Читаем Воспоминания о людях моего времени полностью

Во время восстания снарядами большевицкой артиллерии были повреждены некоторые купола Соборов в Кремле и, кажется, даже сбит крест. Символично, конечно, но сравнительно с тем, что творилось позже, это очень, очень мало — сколько церквей потом вовсе разрушили, начиная с храма Христа Спасителя, сколько епископов, священников, монахов замучили, сколько истребили крестьян («кулаков») — рядом с этим шрапнельные ранения на куполах… Но тогда это привело меня в почти истерическое негодование. В Москве не вся пресса была еще казенная. Издавалась, например, еженедельная газета кооператоров-демократов, если не ошибаюсь, «Власть Народа». Думаю, именно в ней поместил я открытое письмо Луначарскому. Это было что-то невообразимое. Дорого обошлись ему московские купола. Что именно написал, не помню, но чуть ли не площадная брань. Кажется, упрекал его в сумасшествии, алкоголизме, и, наверно помню, кончалось тем, что никогда я больше не подам ему руки.

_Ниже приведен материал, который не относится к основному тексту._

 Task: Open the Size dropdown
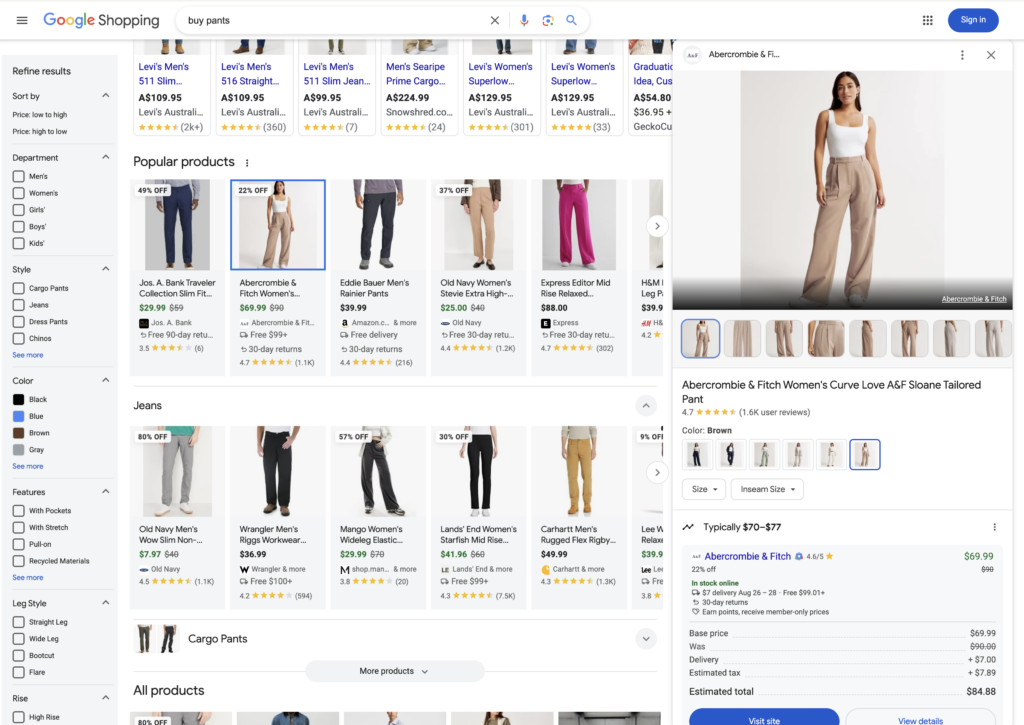703,489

Как смогла газета напечатать такую штуку, неведомо. Но моя шрапнель била уж совсем мимо. Луначарский оказался совершенно ни при чем. Он сам был в ужасе от разрушений, крови и насилий, в частности и от повреждения древностей. Настолько, что, как передавали тогда, заявил Ленину о выходе из партии, за что получил такой нагоняй, что поспешил отступить.

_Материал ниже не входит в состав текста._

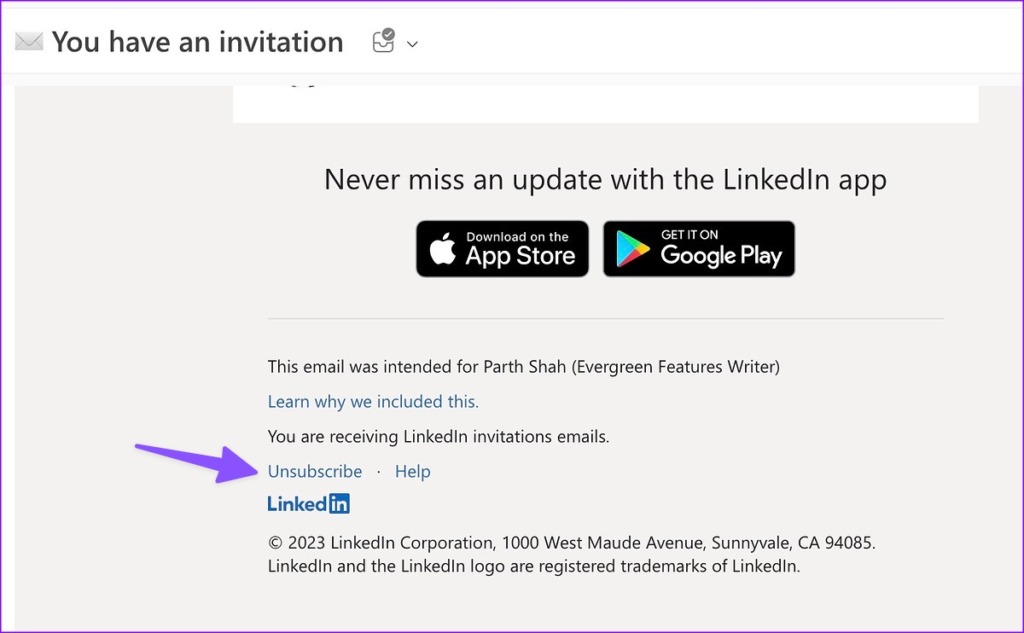Select the subject line You have an invitation
The image size is (1024, 633).
(197, 42)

Ни мне, ни газете не попало за письмо нисколько. Вероятно, не до того было им самим. Что же до Луначарского, то я почти уверен, что он письма моего просто и не читал.

***

Положение же его самого оказалось довольно аховым. Он был интеллигент и человек вовсе не кровавый. А попал в теплую компанию. «Они» не очень-то его жаловали. Он старался смягчать, заступаться, поддерживать артистов, писателей, налаживать разные академические пайки, и т. п. По этой части кое-что сделал. Но в террор и убийства смягчения никакого не внес.

В 21–22 гг. мы жили в самой Москве. Это было время нэпа, сравнительно легче. Луначарский устраивал иногда у себя в Кремле чтения и приемы, приглашал и писателей не-коммунистов. (Бывали у него Вяч. Иванов, Балтрушайтис, Гершензон, Чулков.) Мне после открытого письма не так удобно было встречаться с ним — я и не бывал на чтениях его пьес. По делам же Союза писателей приходилось нам, Правлению, ходить иногда в «Орду» — хоть и не были мы русскими князьями. Выхлопатывали Союзу разные льготы, пайки, охранные грамоты.

Но тут больше имели дело с Каменевым, тогда председателем Московского Совета. Все-таки, раз были и у Луначарского в Кремле. Помню, ухитрился я как-то тогда, в группе сотоварищей своих, не поздороваться с ним. Помню, стараясь выказать свою независимость и презрение к новому строю, я как-то особенно нагло разваливался в кресле, раскачивал его, высокомерно (как мне казалось) рассматривал, заставлял скрипеть, чтобы наглядно показать, как ничтожно это «высокое место» — кабинет кремлевского вельможи — в моих глазах.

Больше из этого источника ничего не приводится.